◆ Stored records ◆
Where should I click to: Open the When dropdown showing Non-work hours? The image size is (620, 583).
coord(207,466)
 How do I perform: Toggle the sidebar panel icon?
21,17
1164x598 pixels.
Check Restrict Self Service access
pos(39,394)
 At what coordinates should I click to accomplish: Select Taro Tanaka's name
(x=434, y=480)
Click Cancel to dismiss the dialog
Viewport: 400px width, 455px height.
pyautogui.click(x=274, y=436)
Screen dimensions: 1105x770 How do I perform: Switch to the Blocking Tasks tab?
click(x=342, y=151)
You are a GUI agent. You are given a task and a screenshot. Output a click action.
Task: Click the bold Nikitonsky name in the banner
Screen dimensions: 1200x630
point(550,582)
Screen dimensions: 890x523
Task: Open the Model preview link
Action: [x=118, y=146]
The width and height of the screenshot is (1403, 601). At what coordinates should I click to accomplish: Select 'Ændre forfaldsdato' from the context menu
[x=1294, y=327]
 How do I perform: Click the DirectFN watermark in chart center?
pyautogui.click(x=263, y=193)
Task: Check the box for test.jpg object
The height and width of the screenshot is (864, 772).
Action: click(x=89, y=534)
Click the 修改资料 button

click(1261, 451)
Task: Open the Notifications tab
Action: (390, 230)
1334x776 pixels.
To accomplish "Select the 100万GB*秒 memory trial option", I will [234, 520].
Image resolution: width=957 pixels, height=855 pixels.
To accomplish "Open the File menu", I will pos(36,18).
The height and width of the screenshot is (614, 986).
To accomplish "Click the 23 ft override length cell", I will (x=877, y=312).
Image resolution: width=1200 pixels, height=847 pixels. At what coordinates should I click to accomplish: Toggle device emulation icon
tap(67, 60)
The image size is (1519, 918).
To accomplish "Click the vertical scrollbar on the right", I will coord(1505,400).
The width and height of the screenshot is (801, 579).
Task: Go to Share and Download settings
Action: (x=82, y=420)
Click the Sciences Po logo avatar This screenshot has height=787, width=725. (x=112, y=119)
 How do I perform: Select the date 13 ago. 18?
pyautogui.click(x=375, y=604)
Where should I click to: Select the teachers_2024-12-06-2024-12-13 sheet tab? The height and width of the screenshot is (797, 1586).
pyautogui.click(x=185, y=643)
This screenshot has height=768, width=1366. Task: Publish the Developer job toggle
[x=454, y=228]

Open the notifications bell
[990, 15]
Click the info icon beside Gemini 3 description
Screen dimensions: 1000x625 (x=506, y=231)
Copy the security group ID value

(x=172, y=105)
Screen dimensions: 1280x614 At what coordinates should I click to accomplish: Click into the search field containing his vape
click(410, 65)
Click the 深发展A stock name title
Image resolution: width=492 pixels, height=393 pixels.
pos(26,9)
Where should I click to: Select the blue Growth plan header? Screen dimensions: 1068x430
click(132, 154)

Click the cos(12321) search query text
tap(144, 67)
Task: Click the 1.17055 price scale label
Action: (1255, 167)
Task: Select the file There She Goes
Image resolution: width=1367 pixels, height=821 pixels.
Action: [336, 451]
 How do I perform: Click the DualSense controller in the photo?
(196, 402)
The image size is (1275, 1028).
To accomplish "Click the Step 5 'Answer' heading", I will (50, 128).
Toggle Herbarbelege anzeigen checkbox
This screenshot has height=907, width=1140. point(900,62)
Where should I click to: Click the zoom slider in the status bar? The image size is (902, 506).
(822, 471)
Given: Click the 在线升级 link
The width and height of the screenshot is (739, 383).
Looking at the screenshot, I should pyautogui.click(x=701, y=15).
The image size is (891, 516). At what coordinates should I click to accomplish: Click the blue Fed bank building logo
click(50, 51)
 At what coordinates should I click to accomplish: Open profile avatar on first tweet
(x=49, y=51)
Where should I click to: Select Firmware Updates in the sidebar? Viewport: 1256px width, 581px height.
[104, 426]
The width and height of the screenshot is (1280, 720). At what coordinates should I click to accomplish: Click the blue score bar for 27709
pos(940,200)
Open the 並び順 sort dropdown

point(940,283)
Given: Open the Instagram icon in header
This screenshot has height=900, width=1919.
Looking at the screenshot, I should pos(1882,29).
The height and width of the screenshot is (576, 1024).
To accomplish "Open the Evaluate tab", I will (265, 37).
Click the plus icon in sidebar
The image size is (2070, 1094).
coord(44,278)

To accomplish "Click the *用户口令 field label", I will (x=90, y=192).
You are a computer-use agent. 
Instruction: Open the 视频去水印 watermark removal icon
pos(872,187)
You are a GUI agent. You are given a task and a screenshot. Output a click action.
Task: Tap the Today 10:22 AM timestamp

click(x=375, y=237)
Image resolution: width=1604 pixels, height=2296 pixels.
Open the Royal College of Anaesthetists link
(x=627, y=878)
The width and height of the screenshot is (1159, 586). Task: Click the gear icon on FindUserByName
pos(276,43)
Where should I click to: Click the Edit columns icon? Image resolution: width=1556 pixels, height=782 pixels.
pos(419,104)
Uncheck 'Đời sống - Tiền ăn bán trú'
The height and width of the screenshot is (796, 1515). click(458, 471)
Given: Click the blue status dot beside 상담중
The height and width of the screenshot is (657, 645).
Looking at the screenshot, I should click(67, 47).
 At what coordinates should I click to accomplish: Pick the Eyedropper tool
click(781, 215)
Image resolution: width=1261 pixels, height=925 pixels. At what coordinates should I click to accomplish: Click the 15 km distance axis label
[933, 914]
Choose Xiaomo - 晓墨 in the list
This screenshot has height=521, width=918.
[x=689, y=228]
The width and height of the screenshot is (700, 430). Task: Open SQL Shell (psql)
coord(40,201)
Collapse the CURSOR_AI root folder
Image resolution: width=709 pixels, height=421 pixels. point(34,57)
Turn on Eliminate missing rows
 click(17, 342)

◆ Problem to work on ◆
Write the data out again in full and exactly.

◆ Exercise result ◆
Where should I click to: Open the When dropdown showing Non-work hours? The image size is (620, 583).
coord(207,466)
 How do I perform: Toggle the sidebar panel icon?
21,17
1164x598 pixels.
Check Restrict Self Service access
pos(39,394)
 At what coordinates should I click to accomplish: Select Taro Tanaka's name
(x=434, y=480)
Click Cancel to dismiss the dialog
Viewport: 400px width, 455px height.
pyautogui.click(x=274, y=436)
Screen dimensions: 1105x770 How do I perform: Switch to the Blocking Tasks tab?
click(x=342, y=151)
You are a GUI agent. You are given a task and a screenshot. Output a click action.
Task: Click the bold Nikitonsky name in the banner
Screen dimensions: 1200x630
point(550,582)
Screen dimensions: 890x523
Task: Open the Model preview link
Action: [x=118, y=146]
The width and height of the screenshot is (1403, 601). At what coordinates should I click to accomplish: Select 'Ændre forfaldsdato' from the context menu
[x=1294, y=327]
 How do I perform: Click the DirectFN watermark in chart center?
pyautogui.click(x=263, y=193)
Task: Check the box for test.jpg object
The height and width of the screenshot is (864, 772).
Action: click(x=89, y=534)
Click the 修改资料 button

click(1261, 451)
Task: Open the Notifications tab
Action: (390, 230)
1334x776 pixels.
To accomplish "Select the 100万GB*秒 memory trial option", I will [234, 520].
Image resolution: width=957 pixels, height=855 pixels.
To accomplish "Open the File menu", I will pos(36,18).
The height and width of the screenshot is (614, 986).
To accomplish "Click the 23 ft override length cell", I will (x=877, y=312).
Image resolution: width=1200 pixels, height=847 pixels. At what coordinates should I click to accomplish: Toggle device emulation icon
tap(67, 60)
The image size is (1519, 918).
To accomplish "Click the vertical scrollbar on the right", I will coord(1505,400).
The width and height of the screenshot is (801, 579).
Task: Go to Share and Download settings
Action: (x=82, y=420)
Click the Sciences Po logo avatar This screenshot has height=787, width=725. (x=112, y=119)
 How do I perform: Select the date 13 ago. 18?
pyautogui.click(x=375, y=604)
Where should I click to: Select the teachers_2024-12-06-2024-12-13 sheet tab? The height and width of the screenshot is (797, 1586).
pyautogui.click(x=185, y=643)
This screenshot has height=768, width=1366. Task: Publish the Developer job toggle
[x=454, y=228]

Open the notifications bell
[990, 15]
Click the info icon beside Gemini 3 description
Screen dimensions: 1000x625 (x=506, y=231)
Copy the security group ID value

(x=172, y=105)
Screen dimensions: 1280x614 At what coordinates should I click to accomplish: Click into the search field containing his vape
click(410, 65)
Click the 深发展A stock name title
Image resolution: width=492 pixels, height=393 pixels.
pos(26,9)
Where should I click to: Select the blue Growth plan header? Screen dimensions: 1068x430
click(132, 154)

Click the cos(12321) search query text
tap(144, 67)
Task: Click the 1.17055 price scale label
Action: (1255, 167)
Task: Select the file There She Goes
Image resolution: width=1367 pixels, height=821 pixels.
Action: [336, 451]
 How do I perform: Click the DualSense controller in the photo?
(196, 402)
The image size is (1275, 1028).
To accomplish "Click the Step 5 'Answer' heading", I will (50, 128).
Toggle Herbarbelege anzeigen checkbox
This screenshot has height=907, width=1140. point(900,62)
Where should I click to: Click the zoom slider in the status bar? The image size is (902, 506).
(822, 471)
Given: Click the 在线升级 link
The width and height of the screenshot is (739, 383).
Looking at the screenshot, I should pyautogui.click(x=701, y=15).
The image size is (891, 516). At what coordinates should I click to accomplish: Click the blue Fed bank building logo
click(50, 51)
 At what coordinates should I click to accomplish: Open profile avatar on first tweet
(x=49, y=51)
Where should I click to: Select Firmware Updates in the sidebar? Viewport: 1256px width, 581px height.
[104, 426]
The width and height of the screenshot is (1280, 720). At what coordinates should I click to accomplish: Click the blue score bar for 27709
pos(940,200)
Open the 並び順 sort dropdown

point(940,283)
Given: Open the Instagram icon in header
This screenshot has height=900, width=1919.
Looking at the screenshot, I should pos(1882,29).
The height and width of the screenshot is (576, 1024).
To accomplish "Open the Evaluate tab", I will (265, 37).
Click the plus icon in sidebar
The image size is (2070, 1094).
coord(44,278)

To accomplish "Click the *用户口令 field label", I will (x=90, y=192).
You are a computer-use agent. 
Instruction: Open the 视频去水印 watermark removal icon
pos(872,187)
You are a GUI agent. You are given a task and a screenshot. Output a click action.
Task: Tap the Today 10:22 AM timestamp

click(x=375, y=237)
Image resolution: width=1604 pixels, height=2296 pixels.
Open the Royal College of Anaesthetists link
(x=627, y=878)
The width and height of the screenshot is (1159, 586). Task: Click the gear icon on FindUserByName
pos(276,43)
Where should I click to: Click the Edit columns icon? Image resolution: width=1556 pixels, height=782 pixels.
pos(419,104)
Uncheck 'Đời sống - Tiền ăn bán trú'
The height and width of the screenshot is (796, 1515). click(458, 471)
Given: Click the blue status dot beside 상담중
The height and width of the screenshot is (657, 645).
Looking at the screenshot, I should click(67, 47).
 At what coordinates should I click to accomplish: Pick the Eyedropper tool
click(781, 215)
Image resolution: width=1261 pixels, height=925 pixels. At what coordinates should I click to accomplish: Click the 15 km distance axis label
[933, 914]
Choose Xiaomo - 晓墨 in the list
This screenshot has height=521, width=918.
[x=689, y=228]
The width and height of the screenshot is (700, 430). Task: Open SQL Shell (psql)
coord(40,201)
Collapse the CURSOR_AI root folder
Image resolution: width=709 pixels, height=421 pixels. point(34,57)
Turn on Eliminate missing rows
 click(17, 342)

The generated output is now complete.